IEEE Talks IoT: Doug Houseman

doug houseman

Doug Houseman’s 30-year career in the power industry includes a lead role in the IEEE Power and Energy Society’s Intelligent Grid Coordinating Committee, helping develop the National Institute of Science and Technology’s smart grid framework model. Doug is vice president for technology and innovations at EnerNex LLC, and as an IoT subject matter expert discusses opportunities around automatic monitoring and control in the home and how it can benefit the electrical grid.

Question: Homes are full of devices that never really completely shut off – televisions, computers and other media devices, for example. How can the Internet of Things help manage their energy consumption?


Doug Houseman: Between nine and 14 per cent of the power that comes into your home goes for standby, and you’re not getting any value out of it. And, the more technical you are, the younger you are, the higher that percentage gets because you have more computers, more large screen TVs and more cell phones. As you move further and further into the digital, always-connected world, you’re using more and more of your energy just to be ready to do something. For example, IoT can allow a simple text to be sent to the house from one of the kids leaving school, so when they arrive home their media stack and computers are all warmed and ready to go, but otherwise they are completely turned off during the night or when no one is home. This reduces electricity bills.

Question: So what happens as homes get even more technologically advanced with smarter appliances?

Houseman: There are companies now that offer IP-enabled breakers for both household and commercial electrical panels, so instead of having to turn off every little device, you can actually sit down and program the panel. You can also log into the panel from anywhere in the world on the Internet and be able to reset any of the devices. Not only that, you can look breaker by breaker at what’s going on in a panel and understand where you might have a short circuit or another problem. Not only can you save electricity with IoT, and customize your electricity use to suite your lifestyle, but you can detect potential safety issues that might not manifest themselves for several more years.

Question: Are there applications that have been around for a while that are a precursor to the IoT applications we are starting to see in smart homes, smart buildings and across electrical grids?

Houseman: We’ve been doing things in the industry with building control system and demand response programs since the mid-1980s that would probably be considered IoT. If you look at the On-Call program down in Florida that began in 1984, it now has almost five million devices that it’s controlling and it’s probably one of the most valuable programs for energy savings in the United States. The actual Internet wasn’t involved but we have been doing large-scale control over a network going back three decades, and we now have some understanding of how to control millions of devices.
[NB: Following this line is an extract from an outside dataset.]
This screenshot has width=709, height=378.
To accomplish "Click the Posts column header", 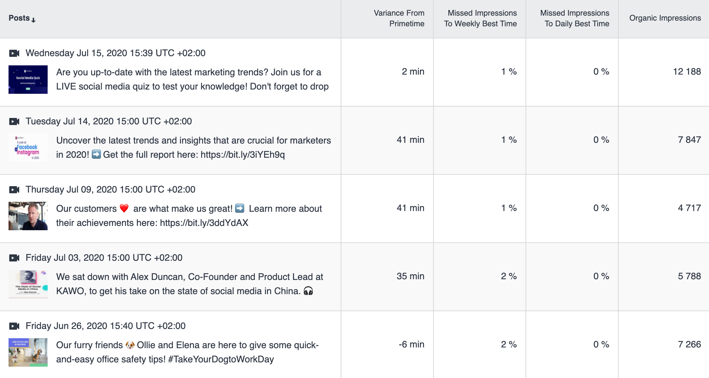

Question: Who is driving IoT in terms of its application towards more efficient electricity? Is it consumers? People who think consumers want a smarter home? Or is it the utilities themselves?

Houseman: It’s a mix. There are leading-edge customers who are interested. They’re not sure that they’re going to save money at this point because the technology is still not cheap, but they’re interested. We have home builders building high-end luxury homes and believe they need this kind of automation because of the “gee whiz” factor. And then there’s the utilities that realize they can have some control over what customers are doing around demand, and in the long run they may be able to match high levels of photovoltaic in the grid with demand in a much more reasonable fashion. In addition, you have companies such as Google and Apple who are building interesting apps on their mobile devices to allow people to use this stuff in an intuitive fashion, while retailers see a category they can own. There’s also companies such as Comcast and ADT that are looking to expand into new markets and create new revenue channels.

Question: You mentioned ADT, a security company. What are the concerns around security given that we putting all sorts of automated, connected devices in our homes?

Houseman: There’s concerns about security no matter what you do. And if I don’t do something about managing my electricity use and we go to a highly renewable future then one of my security concerns is when I want electricity will it be there? Or will the grid become much more unreliable? If somebody can turn on your television set when you’re not home, how big a deal is that? I don’t have an answer but for a homeowner or a business what am I going to do? Turn something on, turn something off? We’re going to have to take reasonable precautions and think about what level of security we build into these devices.